● **What to produce**: Please write out every entry below, word for word.

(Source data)
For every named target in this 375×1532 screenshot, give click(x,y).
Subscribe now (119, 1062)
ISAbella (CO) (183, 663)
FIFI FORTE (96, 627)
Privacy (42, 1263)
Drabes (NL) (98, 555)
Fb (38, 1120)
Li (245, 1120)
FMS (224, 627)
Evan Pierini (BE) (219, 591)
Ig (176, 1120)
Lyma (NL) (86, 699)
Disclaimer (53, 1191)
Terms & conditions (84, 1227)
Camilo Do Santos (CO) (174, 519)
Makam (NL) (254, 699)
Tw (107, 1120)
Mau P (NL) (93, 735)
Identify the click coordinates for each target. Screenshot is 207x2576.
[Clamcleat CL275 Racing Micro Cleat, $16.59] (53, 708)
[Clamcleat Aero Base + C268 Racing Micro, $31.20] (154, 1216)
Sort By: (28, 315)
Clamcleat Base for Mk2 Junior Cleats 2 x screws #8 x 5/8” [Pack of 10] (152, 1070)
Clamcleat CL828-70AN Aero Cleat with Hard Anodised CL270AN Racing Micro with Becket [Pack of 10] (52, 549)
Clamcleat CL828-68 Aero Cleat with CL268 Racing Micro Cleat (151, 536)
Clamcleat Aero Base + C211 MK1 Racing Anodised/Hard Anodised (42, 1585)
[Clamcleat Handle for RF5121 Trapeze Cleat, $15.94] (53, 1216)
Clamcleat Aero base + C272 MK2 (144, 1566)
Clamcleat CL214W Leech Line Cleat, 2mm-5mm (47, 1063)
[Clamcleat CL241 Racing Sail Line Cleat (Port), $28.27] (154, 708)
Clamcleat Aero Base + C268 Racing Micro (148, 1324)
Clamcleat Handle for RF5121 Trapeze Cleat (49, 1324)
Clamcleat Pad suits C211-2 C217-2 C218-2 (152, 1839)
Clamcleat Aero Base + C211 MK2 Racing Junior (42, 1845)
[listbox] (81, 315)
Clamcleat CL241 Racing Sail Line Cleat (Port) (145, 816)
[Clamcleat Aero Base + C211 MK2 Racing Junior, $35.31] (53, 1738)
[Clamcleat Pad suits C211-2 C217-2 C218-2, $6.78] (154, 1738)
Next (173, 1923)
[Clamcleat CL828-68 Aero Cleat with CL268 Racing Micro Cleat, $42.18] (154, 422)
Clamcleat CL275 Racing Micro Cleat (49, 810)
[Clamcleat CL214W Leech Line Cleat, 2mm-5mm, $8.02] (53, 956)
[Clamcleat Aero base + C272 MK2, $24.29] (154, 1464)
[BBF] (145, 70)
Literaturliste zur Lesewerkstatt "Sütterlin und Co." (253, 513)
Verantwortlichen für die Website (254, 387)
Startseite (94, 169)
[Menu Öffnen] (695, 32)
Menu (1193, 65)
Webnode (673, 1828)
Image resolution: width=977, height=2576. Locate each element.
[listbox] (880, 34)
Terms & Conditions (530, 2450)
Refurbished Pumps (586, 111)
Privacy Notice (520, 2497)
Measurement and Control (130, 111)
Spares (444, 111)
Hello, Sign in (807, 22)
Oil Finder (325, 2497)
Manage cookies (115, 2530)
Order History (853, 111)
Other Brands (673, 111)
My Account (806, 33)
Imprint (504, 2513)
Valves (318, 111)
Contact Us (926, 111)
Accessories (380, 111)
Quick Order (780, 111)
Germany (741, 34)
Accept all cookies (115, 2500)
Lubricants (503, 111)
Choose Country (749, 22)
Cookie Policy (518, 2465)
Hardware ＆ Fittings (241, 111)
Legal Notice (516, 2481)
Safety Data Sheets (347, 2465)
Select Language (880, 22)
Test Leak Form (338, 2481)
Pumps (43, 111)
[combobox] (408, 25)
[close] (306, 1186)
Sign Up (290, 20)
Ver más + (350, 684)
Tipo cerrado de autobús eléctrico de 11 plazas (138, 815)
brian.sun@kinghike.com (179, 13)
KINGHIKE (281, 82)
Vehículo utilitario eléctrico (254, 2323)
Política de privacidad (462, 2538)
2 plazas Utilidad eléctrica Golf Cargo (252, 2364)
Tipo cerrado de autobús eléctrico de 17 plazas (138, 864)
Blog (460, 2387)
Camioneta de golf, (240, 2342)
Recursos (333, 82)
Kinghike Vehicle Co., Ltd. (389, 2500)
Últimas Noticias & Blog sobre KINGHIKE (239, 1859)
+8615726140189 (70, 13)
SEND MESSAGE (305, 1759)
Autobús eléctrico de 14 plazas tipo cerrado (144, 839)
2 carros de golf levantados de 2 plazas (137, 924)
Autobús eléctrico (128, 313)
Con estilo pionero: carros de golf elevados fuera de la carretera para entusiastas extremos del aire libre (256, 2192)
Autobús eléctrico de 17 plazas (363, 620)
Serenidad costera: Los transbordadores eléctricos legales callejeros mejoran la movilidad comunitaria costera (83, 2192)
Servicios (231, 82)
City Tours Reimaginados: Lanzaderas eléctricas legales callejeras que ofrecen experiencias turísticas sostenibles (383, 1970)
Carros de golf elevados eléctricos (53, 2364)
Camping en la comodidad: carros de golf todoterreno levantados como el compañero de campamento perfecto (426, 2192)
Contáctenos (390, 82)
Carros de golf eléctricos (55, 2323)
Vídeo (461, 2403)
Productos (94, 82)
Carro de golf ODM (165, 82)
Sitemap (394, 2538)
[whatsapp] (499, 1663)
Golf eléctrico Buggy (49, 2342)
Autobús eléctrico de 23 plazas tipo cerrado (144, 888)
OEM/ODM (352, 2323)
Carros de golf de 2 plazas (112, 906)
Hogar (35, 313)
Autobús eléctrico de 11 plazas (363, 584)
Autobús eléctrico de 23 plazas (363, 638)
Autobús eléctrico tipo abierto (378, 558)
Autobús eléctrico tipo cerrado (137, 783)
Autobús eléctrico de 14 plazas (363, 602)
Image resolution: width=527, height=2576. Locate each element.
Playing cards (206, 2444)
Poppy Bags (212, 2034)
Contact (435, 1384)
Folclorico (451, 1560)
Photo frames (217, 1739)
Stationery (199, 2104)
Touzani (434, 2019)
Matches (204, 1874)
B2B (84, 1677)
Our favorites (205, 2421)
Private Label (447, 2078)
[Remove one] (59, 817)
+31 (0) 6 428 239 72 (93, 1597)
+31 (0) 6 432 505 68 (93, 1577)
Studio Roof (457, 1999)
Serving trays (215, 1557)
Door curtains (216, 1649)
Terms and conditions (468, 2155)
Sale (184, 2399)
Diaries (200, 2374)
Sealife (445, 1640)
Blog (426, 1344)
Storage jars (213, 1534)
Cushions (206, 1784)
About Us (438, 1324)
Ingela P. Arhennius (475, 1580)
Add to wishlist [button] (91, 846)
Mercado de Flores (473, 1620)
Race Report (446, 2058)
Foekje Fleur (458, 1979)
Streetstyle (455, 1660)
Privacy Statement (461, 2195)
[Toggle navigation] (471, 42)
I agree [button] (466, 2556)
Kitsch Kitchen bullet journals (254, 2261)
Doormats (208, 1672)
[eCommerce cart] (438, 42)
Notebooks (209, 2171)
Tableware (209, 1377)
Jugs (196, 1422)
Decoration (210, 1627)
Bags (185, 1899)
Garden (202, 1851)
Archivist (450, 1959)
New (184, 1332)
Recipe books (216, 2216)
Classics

● **Expected output**:
For every named target in this 375×1532 screenshot, give click(x,y).
Subscribe now (119, 1062)
ISAbella (CO) (183, 663)
FIFI FORTE (96, 627)
Privacy (42, 1263)
Drabes (NL) (98, 555)
Fb (38, 1120)
Li (245, 1120)
FMS (224, 627)
Evan Pierini (BE) (219, 591)
Ig (176, 1120)
Lyma (NL) (86, 699)
Disclaimer (53, 1191)
Terms & conditions (84, 1227)
Camilo Do Santos (CO) (174, 519)
Makam (NL) (254, 699)
Tw (107, 1120)
Mau P (NL) (93, 735)
Identify the click coordinates for each target. Screenshot is 207x2576.
[Clamcleat CL275 Racing Micro Cleat, $16.59] (53, 708)
[Clamcleat Aero Base + C268 Racing Micro, $31.20] (154, 1216)
Sort By: (28, 315)
Clamcleat Base for Mk2 Junior Cleats 2 x screws #8 x 5/8” [Pack of 10] (152, 1070)
Clamcleat CL828-70AN Aero Cleat with Hard Anodised CL270AN Racing Micro with Becket [Pack of 10] (52, 549)
Clamcleat CL828-68 Aero Cleat with CL268 Racing Micro Cleat (151, 536)
Clamcleat Aero Base + C211 MK1 Racing Anodised/Hard Anodised (42, 1585)
[Clamcleat Handle for RF5121 Trapeze Cleat, $15.94] (53, 1216)
Clamcleat Aero base + C272 MK2 (144, 1566)
Clamcleat CL214W Leech Line Cleat, 2mm-5mm (47, 1063)
[Clamcleat CL241 Racing Sail Line Cleat (Port), $28.27] (154, 708)
Clamcleat Aero Base + C268 Racing Micro (148, 1324)
Clamcleat Handle for RF5121 Trapeze Cleat (49, 1324)
Clamcleat Pad suits C211-2 C217-2 C218-2 (152, 1839)
Clamcleat Aero Base + C211 MK2 Racing Junior (42, 1845)
[listbox] (81, 315)
Clamcleat CL241 Racing Sail Line Cleat (Port) (145, 816)
[Clamcleat Aero Base + C211 MK2 Racing Junior, $35.31] (53, 1738)
[Clamcleat Pad suits C211-2 C217-2 C218-2, $6.78] (154, 1738)
Next (173, 1923)
[Clamcleat CL828-68 Aero Cleat with CL268 Racing Micro Cleat, $42.18] (154, 422)
Clamcleat CL275 Racing Micro Cleat (49, 810)
[Clamcleat CL214W Leech Line Cleat, 2mm-5mm, $8.02] (53, 956)
[Clamcleat Aero base + C272 MK2, $24.29] (154, 1464)
[BBF] (145, 70)
Literaturliste zur Lesewerkstatt "Sütterlin und Co." (253, 513)
Verantwortlichen für die Website (254, 387)
Startseite (94, 169)
[Menu Öffnen] (695, 32)
Menu (1193, 65)
Webnode (673, 1828)
Image resolution: width=977, height=2576. Locate each element.
[listbox] (880, 34)
Terms & Conditions (530, 2450)
Refurbished Pumps (586, 111)
Privacy Notice (520, 2497)
Measurement and Control (130, 111)
Spares (444, 111)
Hello, Sign in (807, 22)
Oil Finder (325, 2497)
Manage cookies (115, 2530)
Order History (853, 111)
Other Brands (673, 111)
My Account (806, 33)
Imprint (504, 2513)
Valves (318, 111)
Contact Us (926, 111)
Accessories (380, 111)
Quick Order (780, 111)
Germany (741, 34)
Accept all cookies (115, 2500)
Lubricants (503, 111)
Choose Country (749, 22)
Cookie Policy (518, 2465)
Hardware ＆ Fittings (241, 111)
Legal Notice (516, 2481)
Safety Data Sheets (347, 2465)
Select Language (880, 22)
Test Leak Form (338, 2481)
Pumps (43, 111)
[combobox] (408, 25)
[close] (306, 1186)
Sign Up (290, 20)
Ver más + (350, 684)
Tipo cerrado de autobús eléctrico de 11 plazas (138, 815)
brian.sun@kinghike.com (179, 13)
KINGHIKE (281, 82)
Vehículo utilitario eléctrico (254, 2323)
Política de privacidad (462, 2538)
2 plazas Utilidad eléctrica Golf Cargo (252, 2364)
Tipo cerrado de autobús eléctrico de 17 plazas (138, 864)
Blog (460, 2387)
Camioneta de golf, (240, 2342)
Recursos (333, 82)
Kinghike Vehicle Co., Ltd. (389, 2500)
Últimas Noticias & Blog sobre KINGHIKE (239, 1859)
+8615726140189 (70, 13)
SEND MESSAGE (305, 1759)
Autobús eléctrico de 14 plazas tipo cerrado (144, 839)
2 carros de golf levantados de 2 plazas (137, 924)
Autobús eléctrico (128, 313)
Con estilo pionero: carros de golf elevados fuera de la carretera para entusiastas extremos del aire libre (256, 2192)
Autobús eléctrico de 17 plazas (363, 620)
Serenidad costera: Los transbordadores eléctricos legales callejeros mejoran la movilidad comunitaria costera (83, 2192)
Servicios (231, 82)
City Tours Reimaginados: Lanzaderas eléctricas legales callejeras que ofrecen experiencias turísticas sostenibles (383, 1970)
Carros de golf elevados eléctricos (53, 2364)
Camping en la comodidad: carros de golf todoterreno levantados como el compañero de campamento perfecto (426, 2192)
Contáctenos (390, 82)
Carros de golf eléctricos (55, 2323)
Vídeo (461, 2403)
Productos (94, 82)
Carro de golf ODM (165, 82)
Sitemap (394, 2538)
[whatsapp] (499, 1663)
Golf eléctrico Buggy (49, 2342)
Autobús eléctrico de 23 plazas tipo cerrado (144, 888)
OEM/ODM (352, 2323)
Carros de golf de 2 plazas (112, 906)
Hogar (35, 313)
Autobús eléctrico de 11 plazas (363, 584)
Autobús eléctrico de 23 plazas (363, 638)
Autobús eléctrico tipo abierto (378, 558)
Autobús eléctrico tipo cerrado (137, 783)
Autobús eléctrico de 14 plazas (363, 602)
Image resolution: width=527, height=2576. Locate each element.
Playing cards (206, 2444)
Poppy Bags (212, 2034)
Contact (435, 1384)
Folclorico (451, 1560)
Photo frames (217, 1739)
Stationery (199, 2104)
Touzani (434, 2019)
Matches (204, 1874)
B2B (84, 1677)
Our favorites (205, 2421)
Private Label (447, 2078)
[Remove one] (59, 817)
+31 (0) 6 428 239 72 (93, 1597)
+31 (0) 6 432 505 68 (93, 1577)
Studio Roof (457, 1999)
Serving trays (215, 1557)
Door curtains (216, 1649)
Terms and conditions (468, 2155)
Sale (184, 2399)
Diaries (200, 2374)
Sealife (445, 1640)
Blog (426, 1344)
Storage jars (213, 1534)
Cushions (206, 1784)
About Us (438, 1324)
Ingela P. Arhennius (475, 1580)
Add to wishlist [button] (91, 846)
Mercado de Flores (473, 1620)
Race Report (446, 2058)
Foekje Fleur (458, 1979)
Streetstyle (455, 1660)
Privacy Statement (461, 2195)
[Toggle navigation] (471, 42)
I agree [button] (466, 2556)
Kitsch Kitchen bullet journals (254, 2261)
Doormats (208, 1672)
[eCommerce cart] (438, 42)
Notebooks (209, 2171)
Tableware (209, 1377)
Jugs (196, 1422)
Decoration (210, 1627)
Bags (185, 1899)
Garden (202, 1851)
Archivist (450, 1959)
New (184, 1332)
Recipe books (216, 2216)
Classics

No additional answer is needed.